Downtown Indy Gets $3.3Billion of Development Investments

If you’re wondering if Indianapolis is a good place to invest in real estate, take a look at the astronomical amount of money that is pouring into the area. The $3.3Billion is from a wide variety of businesses which shows that a lot of people see a bright future for Indy.


The recession has brought downtown construction to a crawl in many cities, but not Indianapolis.


Boosted mostly by tax-supported projects, Indy’s Downtown is in the midst of a multibillion-dollar construction boom that some say may be among the largest in the nation.


Experts caution that it doesn’t necessarily signal an unusually robust local economy, but the spending comes at a good time — when interest rates and construction costs are low — and it could position the city for growth once economic vitality returns.


According to a new tally recently released by Indianapolis Downtown Inc., 78 projects worth $3.3 billion are under way Downtown, up from $2.8 billion worth of investment as measured in January.


Much of the construction is supported by public sector investments in facilities such as the new Wishard Memorial Hospital, the Indiana Convention Center expansion and renovations of the Birch Bayh Federal Building & U.S. Courthouse and Minton-Capehart Federal Building backed by federal stimulus dollars.


But Downtown and surrounding areas have seen private investment in expansions at Methodist and Riley hospitals, the construction of the 1,000-room JW Marriott hotel complex and additions to the NCAA headquarters.


“Our pipeline of projects continues to grow, even given the economic times we’re facing,” said Terry Sweeney, vice president of real estate development for Indianapolis Downtown Inc., a nonprofit supported by the city that aims to manage, market and develop Downtown.


“What’s equally as impressive is we’re having investment happening throughout the Downtown, and not just in one pocket and not in just one industry, but across the board and across the geographical boundaries of Downtown.”


Tom Murphy, a senior fellow for the Washington-based Urban Land Institute who tracks development in major U.S. cities, called the surge of development in Downtown Indianapolis unusual given the recession.

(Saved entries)
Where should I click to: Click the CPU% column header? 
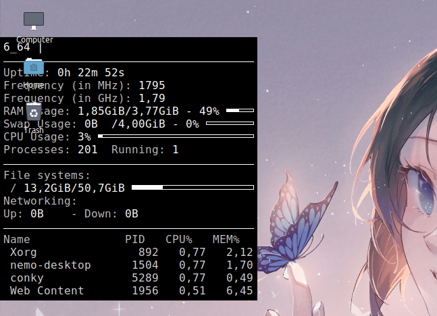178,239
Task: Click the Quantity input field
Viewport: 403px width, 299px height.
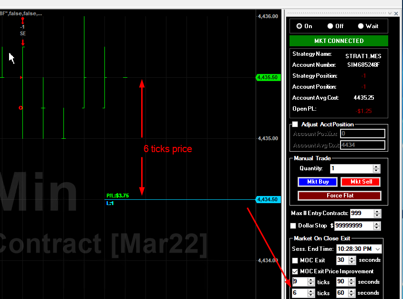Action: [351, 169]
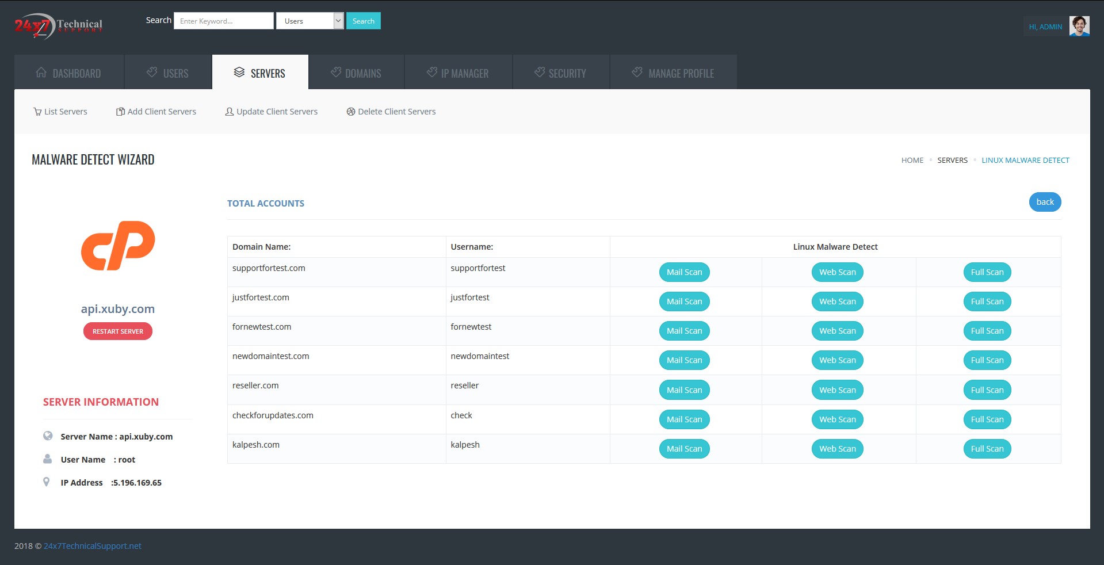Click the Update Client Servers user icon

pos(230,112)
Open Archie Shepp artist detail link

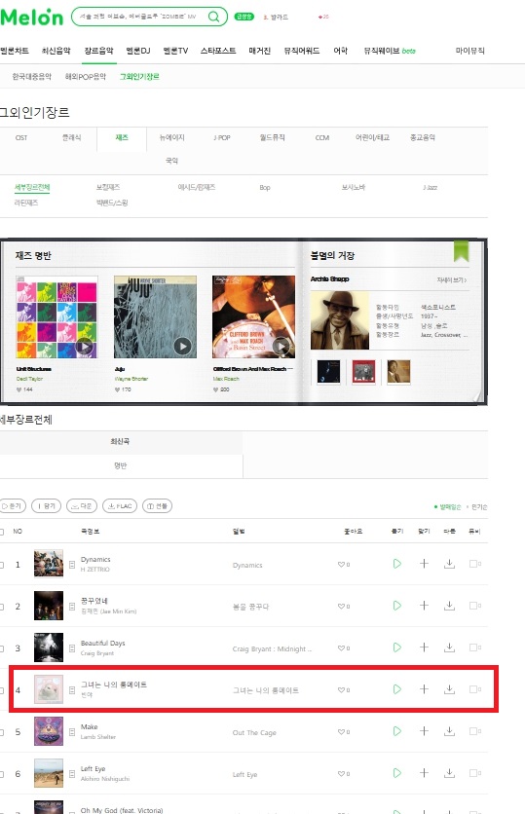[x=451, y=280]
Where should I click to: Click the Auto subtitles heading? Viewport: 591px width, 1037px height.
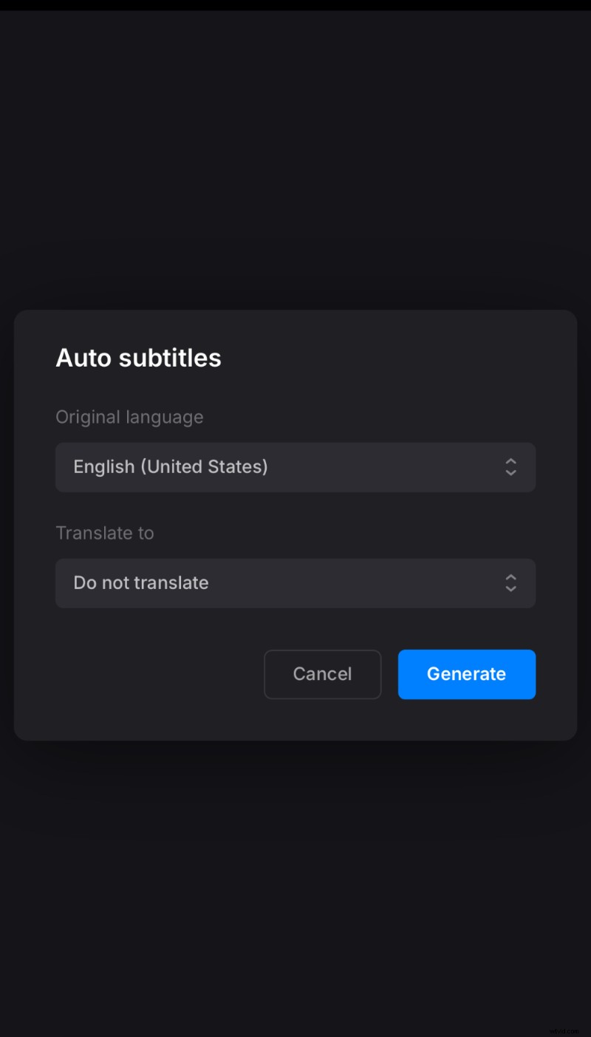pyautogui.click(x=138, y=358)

### YOUR TASKS
1. According to the article on downtown Indianapolis development, what amount of Downtown investment had been measured in January?
2. Extend the article on downtown Indianapolis development past its final sentence.

### EXERCISE RESULTS
1. $2.8 billion

2.
“To have $3.3 billion in downtown development, that’s the highest number of investment I’ve heard of any place in the country,” said Murphy, a former Pittsburgh mayor. “It’s surprising, but my view is that cities that have any flexibility in their budgets or some entrepreneurship in their leadership, this is the opportunity to make these kinds of investments.


“Interest rates are at a historic low, labor costs are low compared to what they have been in the past, so this is a good time to make these kinds of investments if you can do it.”
Although the building boom bodes well for the future, it’s not necessarily an indicator of health in the local economy, said David Reed, an office manager for commercial real estate firm CB Richard Ellis.


For example, the projects at Wishard, Methodist, Riley Hospital for Children and Clarian Health’s neurosciences center represent a response to consumer demand and are “kind of an anomaly in our economy,” Reed said. In addition, the convention center expansion was approved and had momentum before the recession, and billionaire developer Dean White “had the courage to build the JW Marriott with all cash and push right through a down economy.”


“There’s a lot of great things happening we can point to that have just been wonderful, including the stimulus money and all that has brought along, like the renovation of the federal buildings,” Reed said. “All of these projects are great for the economy and stimulating our economy, but they are not indicative of any recovery in our economy. It’s just good news we can talk about.”


Whether they are an indicator of Central Indiana’s economic health or not, the fact that Indianapolis is developing so heavily in its Downtown sets a tone for other developers in the city, Murphy said, and positions it well to emerge in a stronger position after the recession.


“This says a lot about Indianapolis’ civic leadership, that they didn’t blink when everything started to move downward with the economy,” he said. “I’ve been to a lot of places where the leadership says, ‘Why should we do anything? Look at what’s happening.’ This level of development instills confidence and shows people are willing to step out and take some risk, which is very impressive.”


And not all of the development has been commercial.


The 258-unit Residences at 451 E. Market St. apartment development and the Villaggio at Page Pointe condo development on Virginia Avenue are among the priciest in the city, at $30 million each.


Plus, Sweeney says, a pair of student housing projects near Indiana University-Purdue University Indianapolis on Indiana Avenue are under way and represent a segment of development for Downtown — traditional student-housing construction by private developers, a new trend he predicted would continue over the next two years as IUPUI’s enrollment continues to set records.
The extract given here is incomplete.